I've begun seeing this message on a regular basis on my SH. I've seen links on how to clean it up, but no real statement on 1) what causes the problem and 2) should splunk be handling this on its own.
Can someone help me out? (And yes, we are experiencing a growth in users and searches right now).
You have answered your own query.. that thr is growth in users in searches. This is the reason you are getting this error because of limitation of Space and Performance ( running scheduled searches)
Best solution to this is
1. Go to dispatch directory (/opt/splunk/var/run/splunk/dispatch)
2. Delete old searches ( Delete from bottom)
3. Once you do this and restart your search Head error will disapear and you are good to perform you Activities on Splunk.
Please Accept and vote answer if it helps!!!!
Also Splunk should handle this but in our environment we have noticed that this is not properly handled by Splunk. We only need to take care of this activity by creating a script or deleting them manually.
So, is that a bug that Splunk doesn't handle it? What am I deleting - output from "old" searches?
If one directory would be created for each search how could we identify the respective directories of the searches which are completed their execution successfully.Could you please help me with any tutorials to write a script to automate the cleaning process.
You should use "splunkd clean-dispatch" to get rid of these.
usage: splunkd clean-dispatch '<destination directory where to move jobs>' '<latest job mod time>' splunk clean-dispatch /opt/splunk/old-dispatch-jobs/ -3d
It seems that no one has addressed the first question from the OP: "What causes the problem?"
The answer first begins with understanding what the dispatch directory is. The artifacts of a search (read: the logs, results, sometimes intermediate results, status) land in the dispatch directory. If it helps to think of it as the "working directory", go with that. In addition, the dispatch directories can be re-read to load up the results of a search that has already run for you. This is why scheduled searches (say, to drive a dashboard) can load so quickly: the results are already there in the dispatch directory.
These directories have a lifespan directly commensurate with what they're doing. Dispatch directories created for an ad-hoc search (think of a user sat at the search bar, typing in search terms) will persist for 10 minutes. Any scheduled search has a default TTL (time to live) of "2p" where p represents the "period" or time range of the search.

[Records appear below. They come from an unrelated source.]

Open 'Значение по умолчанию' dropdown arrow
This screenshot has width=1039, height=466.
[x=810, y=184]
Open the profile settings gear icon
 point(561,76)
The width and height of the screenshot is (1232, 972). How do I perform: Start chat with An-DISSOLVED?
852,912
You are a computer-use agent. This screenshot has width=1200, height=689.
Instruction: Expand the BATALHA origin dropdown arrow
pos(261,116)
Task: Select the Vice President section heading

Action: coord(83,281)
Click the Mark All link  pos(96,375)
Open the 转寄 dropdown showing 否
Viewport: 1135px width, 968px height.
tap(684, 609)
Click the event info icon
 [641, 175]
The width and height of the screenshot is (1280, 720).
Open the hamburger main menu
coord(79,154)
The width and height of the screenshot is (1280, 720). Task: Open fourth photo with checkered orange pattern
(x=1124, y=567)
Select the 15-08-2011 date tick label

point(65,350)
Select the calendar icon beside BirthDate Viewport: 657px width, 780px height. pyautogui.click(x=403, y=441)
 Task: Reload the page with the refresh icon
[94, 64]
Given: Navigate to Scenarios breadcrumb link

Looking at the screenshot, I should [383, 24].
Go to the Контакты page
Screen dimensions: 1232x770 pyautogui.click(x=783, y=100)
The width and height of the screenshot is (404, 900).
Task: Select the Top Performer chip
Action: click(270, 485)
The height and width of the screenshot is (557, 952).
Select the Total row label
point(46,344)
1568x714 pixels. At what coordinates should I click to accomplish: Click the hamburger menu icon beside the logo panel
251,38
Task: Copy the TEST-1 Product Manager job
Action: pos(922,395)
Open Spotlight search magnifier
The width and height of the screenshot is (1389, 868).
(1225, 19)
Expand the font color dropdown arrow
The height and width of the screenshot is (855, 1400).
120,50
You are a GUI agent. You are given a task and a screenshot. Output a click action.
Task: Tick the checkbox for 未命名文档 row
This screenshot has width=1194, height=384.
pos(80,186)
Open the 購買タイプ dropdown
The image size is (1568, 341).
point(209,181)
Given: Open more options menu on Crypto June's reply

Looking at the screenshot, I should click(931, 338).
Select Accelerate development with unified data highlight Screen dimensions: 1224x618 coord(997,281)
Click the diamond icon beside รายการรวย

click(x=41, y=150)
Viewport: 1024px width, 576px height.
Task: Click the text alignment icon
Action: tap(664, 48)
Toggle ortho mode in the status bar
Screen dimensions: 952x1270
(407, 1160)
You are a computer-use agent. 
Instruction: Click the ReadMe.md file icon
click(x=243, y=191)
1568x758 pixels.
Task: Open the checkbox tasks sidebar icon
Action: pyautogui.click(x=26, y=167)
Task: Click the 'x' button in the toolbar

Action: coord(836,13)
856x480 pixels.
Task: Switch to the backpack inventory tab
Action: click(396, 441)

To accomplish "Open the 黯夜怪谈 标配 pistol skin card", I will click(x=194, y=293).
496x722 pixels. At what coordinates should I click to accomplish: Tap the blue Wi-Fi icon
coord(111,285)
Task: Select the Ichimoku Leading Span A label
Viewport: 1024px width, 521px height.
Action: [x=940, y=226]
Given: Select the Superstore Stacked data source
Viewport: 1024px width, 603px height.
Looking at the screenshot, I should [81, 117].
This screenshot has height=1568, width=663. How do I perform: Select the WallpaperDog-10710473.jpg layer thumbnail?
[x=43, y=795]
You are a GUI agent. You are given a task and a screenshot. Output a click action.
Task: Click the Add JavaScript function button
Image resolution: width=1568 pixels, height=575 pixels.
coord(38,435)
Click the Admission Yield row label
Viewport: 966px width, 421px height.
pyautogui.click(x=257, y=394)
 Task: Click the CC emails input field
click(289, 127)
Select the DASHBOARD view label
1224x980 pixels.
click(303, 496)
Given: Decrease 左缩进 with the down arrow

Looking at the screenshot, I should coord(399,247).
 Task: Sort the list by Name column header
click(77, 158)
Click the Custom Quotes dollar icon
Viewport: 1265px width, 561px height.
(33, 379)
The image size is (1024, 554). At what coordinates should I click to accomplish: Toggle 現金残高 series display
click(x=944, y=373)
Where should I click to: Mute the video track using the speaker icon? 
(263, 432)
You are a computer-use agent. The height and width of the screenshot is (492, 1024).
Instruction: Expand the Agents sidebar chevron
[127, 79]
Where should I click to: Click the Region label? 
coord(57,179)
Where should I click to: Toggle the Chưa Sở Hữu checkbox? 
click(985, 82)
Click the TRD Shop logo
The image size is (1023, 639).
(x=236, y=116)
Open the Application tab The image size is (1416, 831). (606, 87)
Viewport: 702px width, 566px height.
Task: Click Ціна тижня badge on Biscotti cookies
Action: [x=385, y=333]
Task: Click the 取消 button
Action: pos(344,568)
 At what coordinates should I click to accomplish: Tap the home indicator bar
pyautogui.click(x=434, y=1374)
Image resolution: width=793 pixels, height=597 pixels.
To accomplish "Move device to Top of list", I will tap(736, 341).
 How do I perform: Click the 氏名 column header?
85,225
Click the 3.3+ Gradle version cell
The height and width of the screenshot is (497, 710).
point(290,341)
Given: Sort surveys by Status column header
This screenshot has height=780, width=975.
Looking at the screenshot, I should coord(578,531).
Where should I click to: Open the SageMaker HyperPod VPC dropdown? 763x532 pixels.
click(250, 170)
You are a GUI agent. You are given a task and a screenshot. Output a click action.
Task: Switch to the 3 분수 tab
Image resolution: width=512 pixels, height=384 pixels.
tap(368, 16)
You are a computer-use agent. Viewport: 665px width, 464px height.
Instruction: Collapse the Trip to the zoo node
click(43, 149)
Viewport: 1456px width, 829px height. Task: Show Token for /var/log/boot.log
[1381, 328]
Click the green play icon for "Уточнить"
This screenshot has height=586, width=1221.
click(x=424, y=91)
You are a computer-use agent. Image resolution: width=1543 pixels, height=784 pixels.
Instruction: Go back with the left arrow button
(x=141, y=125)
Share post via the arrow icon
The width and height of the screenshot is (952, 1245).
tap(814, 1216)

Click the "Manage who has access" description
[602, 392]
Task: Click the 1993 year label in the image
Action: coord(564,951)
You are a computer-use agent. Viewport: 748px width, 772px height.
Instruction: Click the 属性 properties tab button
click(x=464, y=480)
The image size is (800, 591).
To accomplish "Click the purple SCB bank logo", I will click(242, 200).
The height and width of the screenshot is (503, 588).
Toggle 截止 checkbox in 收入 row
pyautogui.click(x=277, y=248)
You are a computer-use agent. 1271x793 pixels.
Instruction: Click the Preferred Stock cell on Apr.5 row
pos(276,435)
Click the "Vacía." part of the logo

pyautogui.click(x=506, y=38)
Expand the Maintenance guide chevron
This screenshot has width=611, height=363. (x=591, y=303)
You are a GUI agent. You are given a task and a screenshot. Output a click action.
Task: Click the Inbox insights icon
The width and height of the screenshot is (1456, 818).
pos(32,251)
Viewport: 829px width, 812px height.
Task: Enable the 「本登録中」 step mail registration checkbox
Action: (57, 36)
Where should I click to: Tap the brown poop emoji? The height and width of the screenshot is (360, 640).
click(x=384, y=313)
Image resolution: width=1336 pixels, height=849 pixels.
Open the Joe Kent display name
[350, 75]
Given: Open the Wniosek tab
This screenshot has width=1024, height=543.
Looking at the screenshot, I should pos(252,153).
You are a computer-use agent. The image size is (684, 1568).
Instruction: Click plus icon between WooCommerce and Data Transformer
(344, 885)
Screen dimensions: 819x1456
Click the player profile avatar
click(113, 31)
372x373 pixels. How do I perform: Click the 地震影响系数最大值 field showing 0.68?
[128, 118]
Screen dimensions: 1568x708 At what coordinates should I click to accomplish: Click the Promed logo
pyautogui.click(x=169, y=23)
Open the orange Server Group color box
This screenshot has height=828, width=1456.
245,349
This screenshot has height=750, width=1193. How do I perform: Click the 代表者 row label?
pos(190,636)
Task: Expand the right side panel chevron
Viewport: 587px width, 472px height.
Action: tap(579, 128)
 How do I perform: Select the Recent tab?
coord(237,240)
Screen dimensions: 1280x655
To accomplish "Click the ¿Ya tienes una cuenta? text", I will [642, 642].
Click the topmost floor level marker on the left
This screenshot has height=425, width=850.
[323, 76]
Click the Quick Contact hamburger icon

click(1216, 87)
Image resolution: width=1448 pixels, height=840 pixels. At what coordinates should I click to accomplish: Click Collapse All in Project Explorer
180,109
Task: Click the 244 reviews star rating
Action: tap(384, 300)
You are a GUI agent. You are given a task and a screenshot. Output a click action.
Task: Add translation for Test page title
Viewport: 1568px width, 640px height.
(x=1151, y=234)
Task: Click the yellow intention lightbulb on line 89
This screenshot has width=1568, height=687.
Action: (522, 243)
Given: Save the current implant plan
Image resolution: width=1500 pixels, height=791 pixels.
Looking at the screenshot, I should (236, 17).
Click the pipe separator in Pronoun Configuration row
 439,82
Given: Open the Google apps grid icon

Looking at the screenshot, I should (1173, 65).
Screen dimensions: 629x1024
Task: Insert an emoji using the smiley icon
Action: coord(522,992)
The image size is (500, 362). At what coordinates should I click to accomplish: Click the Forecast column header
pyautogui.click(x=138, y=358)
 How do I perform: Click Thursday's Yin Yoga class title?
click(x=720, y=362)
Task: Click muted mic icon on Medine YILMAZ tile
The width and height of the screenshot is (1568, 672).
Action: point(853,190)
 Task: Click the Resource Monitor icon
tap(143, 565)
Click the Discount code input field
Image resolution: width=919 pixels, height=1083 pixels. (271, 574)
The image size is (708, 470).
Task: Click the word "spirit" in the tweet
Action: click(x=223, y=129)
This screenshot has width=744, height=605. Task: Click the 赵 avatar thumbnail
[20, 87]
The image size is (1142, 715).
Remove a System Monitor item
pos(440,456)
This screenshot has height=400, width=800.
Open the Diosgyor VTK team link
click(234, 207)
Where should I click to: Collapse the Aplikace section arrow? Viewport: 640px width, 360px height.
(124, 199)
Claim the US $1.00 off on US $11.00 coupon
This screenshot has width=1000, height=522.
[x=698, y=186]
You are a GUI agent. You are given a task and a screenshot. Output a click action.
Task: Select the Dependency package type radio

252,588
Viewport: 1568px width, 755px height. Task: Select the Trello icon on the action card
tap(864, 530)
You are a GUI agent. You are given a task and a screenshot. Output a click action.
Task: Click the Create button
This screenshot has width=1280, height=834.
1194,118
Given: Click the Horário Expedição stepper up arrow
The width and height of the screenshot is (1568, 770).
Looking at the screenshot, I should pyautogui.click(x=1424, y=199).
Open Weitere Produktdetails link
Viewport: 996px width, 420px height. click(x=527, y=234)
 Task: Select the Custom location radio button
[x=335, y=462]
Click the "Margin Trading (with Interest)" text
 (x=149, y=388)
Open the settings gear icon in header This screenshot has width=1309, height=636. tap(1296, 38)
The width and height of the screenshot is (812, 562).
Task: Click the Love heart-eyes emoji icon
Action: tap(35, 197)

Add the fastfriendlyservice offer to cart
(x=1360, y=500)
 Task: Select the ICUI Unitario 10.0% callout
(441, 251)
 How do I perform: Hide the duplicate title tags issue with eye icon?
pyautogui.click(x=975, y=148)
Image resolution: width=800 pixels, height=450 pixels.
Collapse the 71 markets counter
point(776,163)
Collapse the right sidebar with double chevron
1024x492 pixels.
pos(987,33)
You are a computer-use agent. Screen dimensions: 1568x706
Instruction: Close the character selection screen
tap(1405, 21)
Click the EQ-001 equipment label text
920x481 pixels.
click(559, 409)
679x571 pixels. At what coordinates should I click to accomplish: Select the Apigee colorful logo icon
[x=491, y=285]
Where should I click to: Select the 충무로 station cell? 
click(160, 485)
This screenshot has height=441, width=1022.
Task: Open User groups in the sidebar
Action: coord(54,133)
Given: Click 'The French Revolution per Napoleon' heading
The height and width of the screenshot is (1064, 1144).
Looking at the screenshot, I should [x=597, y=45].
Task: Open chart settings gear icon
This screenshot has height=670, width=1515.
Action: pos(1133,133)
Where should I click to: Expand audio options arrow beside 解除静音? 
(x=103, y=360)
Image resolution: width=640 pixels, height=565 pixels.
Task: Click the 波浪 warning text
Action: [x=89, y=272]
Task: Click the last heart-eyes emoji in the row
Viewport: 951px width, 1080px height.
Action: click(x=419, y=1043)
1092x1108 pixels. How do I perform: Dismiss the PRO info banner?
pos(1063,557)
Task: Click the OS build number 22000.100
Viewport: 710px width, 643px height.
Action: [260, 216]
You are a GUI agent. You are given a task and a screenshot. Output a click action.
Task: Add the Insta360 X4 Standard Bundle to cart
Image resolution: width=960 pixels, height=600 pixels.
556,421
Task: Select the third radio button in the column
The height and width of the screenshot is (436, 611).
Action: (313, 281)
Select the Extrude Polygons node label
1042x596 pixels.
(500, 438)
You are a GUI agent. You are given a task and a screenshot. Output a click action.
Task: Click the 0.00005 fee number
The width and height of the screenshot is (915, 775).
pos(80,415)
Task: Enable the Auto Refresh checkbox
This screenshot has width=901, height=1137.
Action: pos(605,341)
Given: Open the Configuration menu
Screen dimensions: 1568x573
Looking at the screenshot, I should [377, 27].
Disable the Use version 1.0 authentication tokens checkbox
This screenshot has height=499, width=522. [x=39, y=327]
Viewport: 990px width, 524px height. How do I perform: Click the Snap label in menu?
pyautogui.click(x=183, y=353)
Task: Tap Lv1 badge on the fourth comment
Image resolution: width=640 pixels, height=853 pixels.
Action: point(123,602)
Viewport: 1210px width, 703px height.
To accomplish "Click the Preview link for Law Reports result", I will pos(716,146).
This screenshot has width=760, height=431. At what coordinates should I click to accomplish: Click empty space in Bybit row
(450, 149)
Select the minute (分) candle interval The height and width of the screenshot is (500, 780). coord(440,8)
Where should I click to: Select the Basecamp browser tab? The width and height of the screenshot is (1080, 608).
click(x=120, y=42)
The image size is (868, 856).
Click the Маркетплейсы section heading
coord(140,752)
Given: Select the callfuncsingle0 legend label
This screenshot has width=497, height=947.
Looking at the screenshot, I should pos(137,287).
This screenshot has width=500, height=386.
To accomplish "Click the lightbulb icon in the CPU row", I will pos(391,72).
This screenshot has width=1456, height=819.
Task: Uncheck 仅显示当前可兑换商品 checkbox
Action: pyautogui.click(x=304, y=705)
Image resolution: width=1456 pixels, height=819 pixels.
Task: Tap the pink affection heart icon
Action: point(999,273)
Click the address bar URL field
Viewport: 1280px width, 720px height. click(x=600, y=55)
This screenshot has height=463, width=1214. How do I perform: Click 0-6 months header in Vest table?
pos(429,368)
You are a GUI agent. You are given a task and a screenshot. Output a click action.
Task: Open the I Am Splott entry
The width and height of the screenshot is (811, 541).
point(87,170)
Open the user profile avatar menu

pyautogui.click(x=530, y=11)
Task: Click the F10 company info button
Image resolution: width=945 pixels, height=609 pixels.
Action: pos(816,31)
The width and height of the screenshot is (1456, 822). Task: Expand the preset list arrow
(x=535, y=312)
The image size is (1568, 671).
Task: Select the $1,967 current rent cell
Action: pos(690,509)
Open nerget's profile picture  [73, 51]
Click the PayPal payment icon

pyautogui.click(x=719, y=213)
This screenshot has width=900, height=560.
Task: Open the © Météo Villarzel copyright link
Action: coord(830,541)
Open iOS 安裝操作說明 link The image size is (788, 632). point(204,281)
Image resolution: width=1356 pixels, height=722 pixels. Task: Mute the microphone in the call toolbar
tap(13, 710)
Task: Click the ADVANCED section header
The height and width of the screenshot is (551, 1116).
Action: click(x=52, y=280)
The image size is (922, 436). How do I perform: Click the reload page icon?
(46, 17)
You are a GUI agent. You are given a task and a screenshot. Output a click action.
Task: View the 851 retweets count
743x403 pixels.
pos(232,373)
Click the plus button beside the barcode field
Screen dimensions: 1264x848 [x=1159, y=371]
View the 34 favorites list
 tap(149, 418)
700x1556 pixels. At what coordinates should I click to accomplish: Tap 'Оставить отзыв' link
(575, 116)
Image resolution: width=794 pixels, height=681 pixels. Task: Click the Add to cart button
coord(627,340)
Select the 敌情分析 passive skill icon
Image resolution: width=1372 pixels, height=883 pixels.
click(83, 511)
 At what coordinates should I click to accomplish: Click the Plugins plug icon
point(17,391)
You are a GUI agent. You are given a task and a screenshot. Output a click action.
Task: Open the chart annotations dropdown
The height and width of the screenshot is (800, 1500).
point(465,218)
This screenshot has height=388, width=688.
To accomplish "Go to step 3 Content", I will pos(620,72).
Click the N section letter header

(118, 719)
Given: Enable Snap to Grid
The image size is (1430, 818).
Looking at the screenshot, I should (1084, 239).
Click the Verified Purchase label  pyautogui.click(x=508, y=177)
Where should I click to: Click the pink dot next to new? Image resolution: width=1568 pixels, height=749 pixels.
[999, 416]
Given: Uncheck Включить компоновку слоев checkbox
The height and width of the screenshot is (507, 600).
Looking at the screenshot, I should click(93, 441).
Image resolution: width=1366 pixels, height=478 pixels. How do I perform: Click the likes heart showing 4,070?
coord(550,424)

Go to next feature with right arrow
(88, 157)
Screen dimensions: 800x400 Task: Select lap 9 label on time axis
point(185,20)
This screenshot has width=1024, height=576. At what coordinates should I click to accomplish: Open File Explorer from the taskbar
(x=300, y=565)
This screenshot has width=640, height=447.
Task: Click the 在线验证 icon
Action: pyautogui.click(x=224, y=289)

If you schedule a search to run over a 24h period (say, rolling up stats for "yesterday"), then that dispatch directory will persist for 48h. The idea here is that there should be overlap between the runtimes of these scheduled searches, so that if a run of the search is skipped for some reason, there's still a cached (albeit old) set of results.
If the search triggers some sort of action, such as sending you an email, or alerting in the Splunk GUI, the TTL will be adjusted to a certain minimum value. The idea here is that if the search triggered some kind of alert, we want to make sure we cache those results long enough for someone to come back and have a look.
Consider a monitoring style search running over a 5 minute span; this would typically live only 10 minutes before being reaped. However, if that search finds something worth alerting on, (say a host over 95% of its CPU) and thereby triggers an email action, it's going to live for 24h so that somebody can come back and review the results.
In environments making use of this kind of alerting mechanism, it's not uncommon to see dispatch directories pile up before their TTL is reached. Yes, it's true that you can clean the dispatch jobs, but I find that it's better to understand why they're piling up and address that fact first, else you'll just have to do the cleaning activity again and again.
Several reasons why you may have many jobs in the dispatch are :
By example :
- an alert with 24 hour retention, that runs every 5 minutes will generate one job artifact in dispatch each time -> 288 jobs in the dispatch all the time
- a realtime alert that triggers in average every 5 seconds with tracking will stay 24h in the dispatch -> 17280 jobs in permanence in one day
to avoid this :
Real-time alerts spammed our dispatch folder and ended up breaking the entire Splunk interface. Cleared /var/run/splunk/dispatch and modded the real-time alerts and boom, fixed.
If anyone doesn't know cron schedules, setting to "* * * * *" should fix this problem. It's alerting every minute instead of real-time.